Homily – IVth International Receptive Ecumenism Conference

UNIVERSITY HOUSE, AUSTRALIAN NATIONAL UNIVERSITY
Monday Evening, 6 November 2017, 5.30pm
Opening Worship

ARCHBISHOP CHRISTOPHER PROWSE
Catholic Archbishop of Canberra and Goulburn

 

I am sure that I speak on behalf of all Christian leaders in welcoming you to Canberra for this International Ecumenical Conference.

You are very welcome indeed!

We meet just a few days after international celebrations regarding the 500th Anniversary of the Protestant Reformation.

In this time we have reflected on the supremacy of God’s grace and how even our faith response is a gift from the God of all love and mercy.

We must never marginalise this central truth of Christianity. That it is all God’s initiative. We must never think of God passively sitting back in some celestial home looking at us from afar. Through, with and in Jesus Christ, he actively involves Himself in our thoughts and minds and uses our energies through His Holy Spirit for His greater glory.

It is incredible to think that the great more recent landmark document regarding the Reformation, the Declaration on the Doctrine of Justification (1999), concluded that the theological reasons supporting the Protestant Reformation 500 years ago are now no longer valid. It took us 500 years to get to this point!

So we do come with humility and a sense of needing to be converted at the beginning of this conference too. The Lord’s plea at the Last Supper that they might all be one (John 17/21) is still the prayer of Jesus that is yet to be fulfilled. But we do have an opportunity in our own time and place to make some contribution.

As always the Scripture readings assist us in our ecumenical pilgrimage towards conversion and unity. In the first reading from the prophet Ezekiel, God makes it quite clear of His activity in our midst. It is God’s initiative! It is God who says that He will cleanse us, it is God who says that He will put in us a heart of flesh and take away a heart of stone, it is all God’s work!

In today’s Gospel we have the introductory verses from the famous parable of Jesus of the loving father who had two sons. Again, we see the active and loving merciful initiative of the loving father to reconcile his sons to each other and to him. The father is actively involved!

In the second reading from St Paul’s second letter to the Corinthians we now see that the Holy Spirit gives us the spiritual energy to advance towards the works of unity. We are “entrusted” with this Ministry of Reconciliation as well. It is “the love of Christ compelling us” on our journey to unity.

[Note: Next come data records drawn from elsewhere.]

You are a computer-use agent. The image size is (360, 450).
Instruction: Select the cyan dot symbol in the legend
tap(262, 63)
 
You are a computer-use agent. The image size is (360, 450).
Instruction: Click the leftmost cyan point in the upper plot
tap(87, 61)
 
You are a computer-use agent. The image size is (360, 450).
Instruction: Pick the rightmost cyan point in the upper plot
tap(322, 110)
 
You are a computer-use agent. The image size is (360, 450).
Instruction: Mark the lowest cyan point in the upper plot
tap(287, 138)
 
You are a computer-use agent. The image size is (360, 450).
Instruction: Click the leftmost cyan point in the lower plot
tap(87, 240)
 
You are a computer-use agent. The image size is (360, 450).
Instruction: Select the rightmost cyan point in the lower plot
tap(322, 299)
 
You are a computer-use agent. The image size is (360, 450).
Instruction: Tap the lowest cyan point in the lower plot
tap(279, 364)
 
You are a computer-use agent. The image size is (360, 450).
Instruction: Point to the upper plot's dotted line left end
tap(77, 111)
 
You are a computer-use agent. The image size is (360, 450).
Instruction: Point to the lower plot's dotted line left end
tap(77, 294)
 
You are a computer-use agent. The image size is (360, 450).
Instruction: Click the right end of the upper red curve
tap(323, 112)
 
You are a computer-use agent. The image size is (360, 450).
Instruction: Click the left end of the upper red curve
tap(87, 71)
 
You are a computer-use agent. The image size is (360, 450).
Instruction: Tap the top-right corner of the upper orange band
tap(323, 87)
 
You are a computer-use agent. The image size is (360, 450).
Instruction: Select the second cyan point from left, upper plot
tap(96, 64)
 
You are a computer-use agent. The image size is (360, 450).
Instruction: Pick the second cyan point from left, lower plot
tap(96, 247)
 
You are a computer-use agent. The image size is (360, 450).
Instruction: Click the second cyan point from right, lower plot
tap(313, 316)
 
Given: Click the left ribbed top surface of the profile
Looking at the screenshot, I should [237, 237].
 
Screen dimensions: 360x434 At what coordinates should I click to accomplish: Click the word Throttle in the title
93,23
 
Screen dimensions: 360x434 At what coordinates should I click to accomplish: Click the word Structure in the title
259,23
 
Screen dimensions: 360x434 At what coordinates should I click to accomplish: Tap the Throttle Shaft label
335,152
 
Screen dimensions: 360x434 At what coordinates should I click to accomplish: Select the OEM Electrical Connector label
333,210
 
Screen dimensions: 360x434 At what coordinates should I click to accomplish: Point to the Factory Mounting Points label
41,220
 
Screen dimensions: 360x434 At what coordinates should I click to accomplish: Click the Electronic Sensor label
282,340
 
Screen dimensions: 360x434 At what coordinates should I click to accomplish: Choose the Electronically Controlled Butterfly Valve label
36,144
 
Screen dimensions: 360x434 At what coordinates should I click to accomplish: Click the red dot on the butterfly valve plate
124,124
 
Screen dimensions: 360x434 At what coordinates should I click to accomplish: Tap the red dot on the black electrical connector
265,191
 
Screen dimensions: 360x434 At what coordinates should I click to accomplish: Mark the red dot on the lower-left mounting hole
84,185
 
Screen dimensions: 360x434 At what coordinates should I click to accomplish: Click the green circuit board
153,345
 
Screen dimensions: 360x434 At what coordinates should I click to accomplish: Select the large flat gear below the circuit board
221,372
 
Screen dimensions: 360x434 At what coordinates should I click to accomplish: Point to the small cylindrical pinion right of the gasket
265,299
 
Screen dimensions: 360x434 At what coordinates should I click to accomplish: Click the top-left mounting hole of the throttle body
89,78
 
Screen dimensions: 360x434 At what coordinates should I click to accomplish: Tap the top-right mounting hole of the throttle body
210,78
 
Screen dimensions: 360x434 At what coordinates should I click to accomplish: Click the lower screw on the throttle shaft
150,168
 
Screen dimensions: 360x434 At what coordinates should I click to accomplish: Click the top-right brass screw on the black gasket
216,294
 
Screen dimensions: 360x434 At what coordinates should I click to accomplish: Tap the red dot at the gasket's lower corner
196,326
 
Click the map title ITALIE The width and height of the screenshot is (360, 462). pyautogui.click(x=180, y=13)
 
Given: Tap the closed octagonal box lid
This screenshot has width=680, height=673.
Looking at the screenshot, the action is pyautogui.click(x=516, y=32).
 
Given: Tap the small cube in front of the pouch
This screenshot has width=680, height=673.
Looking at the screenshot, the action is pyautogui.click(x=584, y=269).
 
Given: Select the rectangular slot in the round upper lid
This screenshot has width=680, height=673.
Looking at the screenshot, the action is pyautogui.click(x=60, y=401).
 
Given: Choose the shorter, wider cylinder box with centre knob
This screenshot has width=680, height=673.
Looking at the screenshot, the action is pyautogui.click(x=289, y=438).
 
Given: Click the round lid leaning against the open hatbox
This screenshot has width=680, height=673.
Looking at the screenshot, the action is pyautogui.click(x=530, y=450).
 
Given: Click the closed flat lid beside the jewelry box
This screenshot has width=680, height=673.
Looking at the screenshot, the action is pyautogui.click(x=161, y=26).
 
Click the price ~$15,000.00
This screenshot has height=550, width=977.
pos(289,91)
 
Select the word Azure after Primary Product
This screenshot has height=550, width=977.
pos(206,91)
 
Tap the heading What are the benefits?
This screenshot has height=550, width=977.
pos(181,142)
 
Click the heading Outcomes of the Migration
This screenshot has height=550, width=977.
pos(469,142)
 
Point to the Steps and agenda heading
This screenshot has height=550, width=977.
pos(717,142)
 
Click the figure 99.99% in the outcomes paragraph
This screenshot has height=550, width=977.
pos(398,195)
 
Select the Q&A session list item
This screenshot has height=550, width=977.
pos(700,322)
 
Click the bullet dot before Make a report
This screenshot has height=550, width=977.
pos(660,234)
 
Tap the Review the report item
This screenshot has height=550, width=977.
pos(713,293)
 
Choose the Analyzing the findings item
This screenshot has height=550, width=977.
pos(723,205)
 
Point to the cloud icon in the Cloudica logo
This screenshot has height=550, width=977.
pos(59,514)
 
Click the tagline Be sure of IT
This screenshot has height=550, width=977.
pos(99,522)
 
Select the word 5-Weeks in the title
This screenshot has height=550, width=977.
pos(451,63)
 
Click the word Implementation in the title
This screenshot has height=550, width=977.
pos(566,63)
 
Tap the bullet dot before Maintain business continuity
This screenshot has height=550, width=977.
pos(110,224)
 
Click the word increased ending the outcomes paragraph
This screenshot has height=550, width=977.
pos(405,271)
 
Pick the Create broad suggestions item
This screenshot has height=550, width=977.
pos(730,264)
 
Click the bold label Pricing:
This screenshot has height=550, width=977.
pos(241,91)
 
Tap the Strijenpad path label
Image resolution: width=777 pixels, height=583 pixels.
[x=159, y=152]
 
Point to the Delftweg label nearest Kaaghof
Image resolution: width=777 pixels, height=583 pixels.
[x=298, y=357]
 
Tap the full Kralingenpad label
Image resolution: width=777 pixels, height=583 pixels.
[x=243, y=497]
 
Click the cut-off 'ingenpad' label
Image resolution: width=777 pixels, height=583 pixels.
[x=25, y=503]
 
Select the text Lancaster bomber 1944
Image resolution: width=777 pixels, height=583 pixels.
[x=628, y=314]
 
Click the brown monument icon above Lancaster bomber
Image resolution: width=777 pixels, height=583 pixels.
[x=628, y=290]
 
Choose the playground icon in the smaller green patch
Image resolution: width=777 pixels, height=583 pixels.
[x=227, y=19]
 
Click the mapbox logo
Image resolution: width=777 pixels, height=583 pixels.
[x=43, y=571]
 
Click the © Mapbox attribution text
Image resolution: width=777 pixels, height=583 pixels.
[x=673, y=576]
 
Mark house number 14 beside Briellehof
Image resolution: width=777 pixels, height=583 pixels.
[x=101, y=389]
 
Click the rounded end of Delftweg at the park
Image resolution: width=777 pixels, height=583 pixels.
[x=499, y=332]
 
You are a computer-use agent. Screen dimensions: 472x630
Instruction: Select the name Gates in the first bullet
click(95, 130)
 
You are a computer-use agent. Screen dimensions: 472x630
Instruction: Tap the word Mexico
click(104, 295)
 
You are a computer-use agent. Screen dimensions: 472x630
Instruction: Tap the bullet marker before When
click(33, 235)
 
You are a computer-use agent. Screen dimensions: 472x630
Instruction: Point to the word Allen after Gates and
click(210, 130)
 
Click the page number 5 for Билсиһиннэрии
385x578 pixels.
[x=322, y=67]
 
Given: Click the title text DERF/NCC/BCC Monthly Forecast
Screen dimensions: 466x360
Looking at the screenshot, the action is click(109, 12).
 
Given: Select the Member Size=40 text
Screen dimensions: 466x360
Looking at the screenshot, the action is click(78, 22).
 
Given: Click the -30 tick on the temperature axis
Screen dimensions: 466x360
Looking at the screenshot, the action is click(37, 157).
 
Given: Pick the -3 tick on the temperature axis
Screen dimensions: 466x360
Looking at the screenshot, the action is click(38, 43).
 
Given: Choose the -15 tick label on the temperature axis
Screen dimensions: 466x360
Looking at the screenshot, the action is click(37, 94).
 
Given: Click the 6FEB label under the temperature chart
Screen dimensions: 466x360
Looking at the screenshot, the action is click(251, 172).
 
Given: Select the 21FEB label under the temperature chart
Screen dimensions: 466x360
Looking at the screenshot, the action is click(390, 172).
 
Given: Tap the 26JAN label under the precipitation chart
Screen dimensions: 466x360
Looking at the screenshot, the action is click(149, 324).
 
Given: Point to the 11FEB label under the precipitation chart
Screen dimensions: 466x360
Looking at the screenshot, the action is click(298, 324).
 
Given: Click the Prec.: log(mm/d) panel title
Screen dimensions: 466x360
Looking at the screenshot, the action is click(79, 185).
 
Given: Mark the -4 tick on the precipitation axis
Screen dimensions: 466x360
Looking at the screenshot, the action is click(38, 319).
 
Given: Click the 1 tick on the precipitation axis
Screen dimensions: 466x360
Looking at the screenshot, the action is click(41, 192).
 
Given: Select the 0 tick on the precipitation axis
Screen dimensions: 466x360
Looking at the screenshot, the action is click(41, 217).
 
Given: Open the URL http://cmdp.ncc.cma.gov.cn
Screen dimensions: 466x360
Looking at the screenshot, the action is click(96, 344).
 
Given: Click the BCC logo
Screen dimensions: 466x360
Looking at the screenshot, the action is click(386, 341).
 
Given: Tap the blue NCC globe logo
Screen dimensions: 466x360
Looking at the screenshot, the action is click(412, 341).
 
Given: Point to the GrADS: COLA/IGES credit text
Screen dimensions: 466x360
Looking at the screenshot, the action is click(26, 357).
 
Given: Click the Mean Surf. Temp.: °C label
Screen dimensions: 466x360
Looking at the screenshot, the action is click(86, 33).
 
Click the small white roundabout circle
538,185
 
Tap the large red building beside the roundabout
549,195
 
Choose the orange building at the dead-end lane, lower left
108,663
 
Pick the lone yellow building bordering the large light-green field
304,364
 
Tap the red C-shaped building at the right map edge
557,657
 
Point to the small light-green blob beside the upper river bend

So let us enter our days together in this Receptive Ecumenical Conference knowing that we first of all need to be receptive in listening to God’s initiative in our midst. It is the Holy Spirit who is the principle agent for ecumenical change. This sets up a real attitude in our hearts to be receptive in listening to each other.

Two more recent examples in my own personal life about Receptive Ecumenism come to mind.

Earlier this year in July I was in Rome to attend a plenary council meeting of a Vatican agency of which I am a member. I came a few days early to attend the 50th Anniversary of the Charismatic Renewal hosted by Pope Francis. There was a very big prayer vigil I attended at the Circus Maximus one balmy Saturday evening along with 70,000 others!

I was overjoyed to see how Pope Francis was gathered with so many different Christian leaders, particularly Pentecostal leaders.

It hasn’t been so long ago, even in my own lifetime, when Pentecostals would refer to the Pope in language other than what he is commonly called as the “Holy Father”! But the Holy Spirit is at work! He is turning our hearts to each other. Indeed, during this prayer vigil, it seemed almost as if the Pope was asking the Pentecostal leaders to share with the Catholic Church more about, using the technical theological language, pneumatology. And it seemed that the Pentecostal leaders were in one way or another, again using more technical theological language, asking the Holy Father to teach them more about ecclesiology! What a wonderful world we are in.

And then secondly, about a year ago, I was in Alice Springs, in the centre of Australia, for a gathering with Christian Aboriginal leaders. There were about 100 of us. Over three days we shared four words together and saw these words explained through our own Traditions.

There was a lot of listening, a lot of commonality and many fresh insights. I remember one of the words that we discussed was the word “symbolism”. The Aboriginal theologically trained leader shared what that meant from her perspective, and I, on behalf of the theological Christian leaders, shared what that might mean from our own theological Tradition. After a period of time we then shared what we learnt from each other’s input. It was a deep listening and lovely atmosphere of communion.

So it seems that Receptive Ecumenism, whether it be articulated strongly theologically as it will be over these few days of the conference, or as it’s happening subliminally in more pastoral ways, is a means by which the Holy Spirit is drawing us all together on the long journey towards unity.

Let us start our conference asking for the grace of listening attentively to each other in a spirit of humble conversion. This is what the Lord would surely want. Ultimately it is to fulfil the Lord’s greatest command, “That we love one another as He has first loved us”.